WHEN IS THE PRICE TO PROTECT A NATION'S LEGACY TOO HIGH?
Archaeology Professors James Acton and Laura Palmer are on safari in South Africa, enjoying a vacation away from the bullets and bombs that too often threaten their lives, when a chance encounter leads to a clue that could unlock the greatest mystery remaining of the Boer War over a century ago.
The location to over half a billion dollars in gold.
Its a treasure that has claimed dozens of lives, and is about to claim even more.
hermetic
(8,622 posts)to explore and enjoy. Thanks!
yellowdogintexas
(22,701 posts)The books are written as standalones but full of recurring characters. I do recommend reading book #1 first because it sets up a lot of the future interactions of the characters.
mentalsolstice
(4,512 posts)A murder mystery/legal thriller. So light reading for me after the books Ive read over the last few weeks. And its a freebie from Amazon Prime. It will be a quick read.
I finished Every Last One by Anna Quindlan. It was okay, however, there are much better in that genre.
I hope its cooled down where youre at, and Happy Reading for all!
Jeebo
(2,270 posts)I read this one thirty-some years ago and remember really enjoying it. I found my old paperback copy of it the other day when I opened up a sealed box of paperbacks that had been in storage for some years.
It's a science-fiction novel about a spacefaring human civilization that gets around in a unique way. Most science-fiction has humans getting around in metal ships through things like wormholes or with hyperdrive or whatever, but this novel has a truly original method: These extraterrestrial humans know about another kind of energy, something they call "third-order forces" that they are able to latch onto to instantaneously transport themselves across interplanetary and even interstellar distances.
Third-order forces are as unknown to us terrestrial humans as infrared radiation was to cave dwellers, and we terrestrial humans are poor relations to extraterrestrial humans, who know about us and move among us and watch us clandestinely, but we of course are not aware of them.

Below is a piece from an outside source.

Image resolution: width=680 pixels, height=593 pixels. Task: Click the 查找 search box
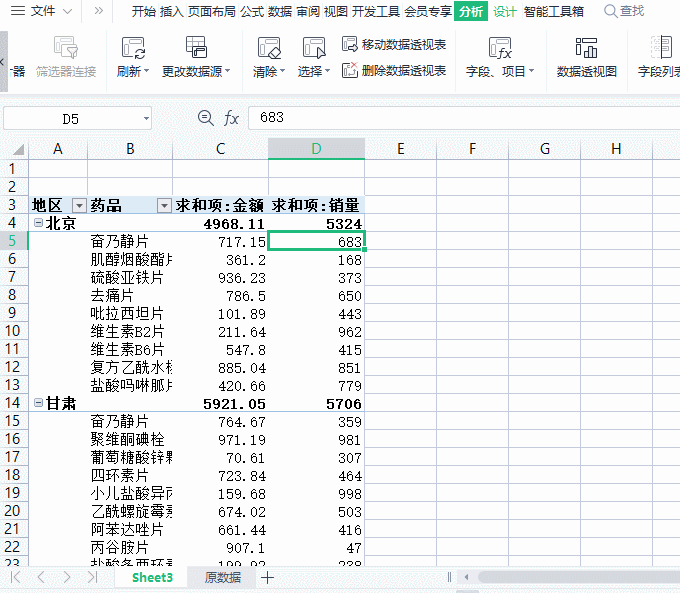pos(625,11)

The extraterrestrial humans also have life spans of about fifty centuries.
Third-order forces converge on confluence points called "nodes" and it is at these nodes that the extraterrestrial humans transport themselves. There are a few dozen of these nodes on the surface of the planet Earth, at places like Easter Island and Stonehenge. I have visited Stonehenge and wow, there really is something weird about that place, about the way it feels. Reading this novel makes me think of Stonehenge.
-- Ron
I would love to able to visit Stonehenge. Thanks for sharing.
Paper Roses
(7,505 posts)A great read so far. Near the end and am surprised at what happens.
I get most of my books from friends and "the Little Free Libraries". Some choices are good, others go back for someone else to take a chance. I have an arrangement with a circle of friends to exchange books. This is a good one and will pass it on.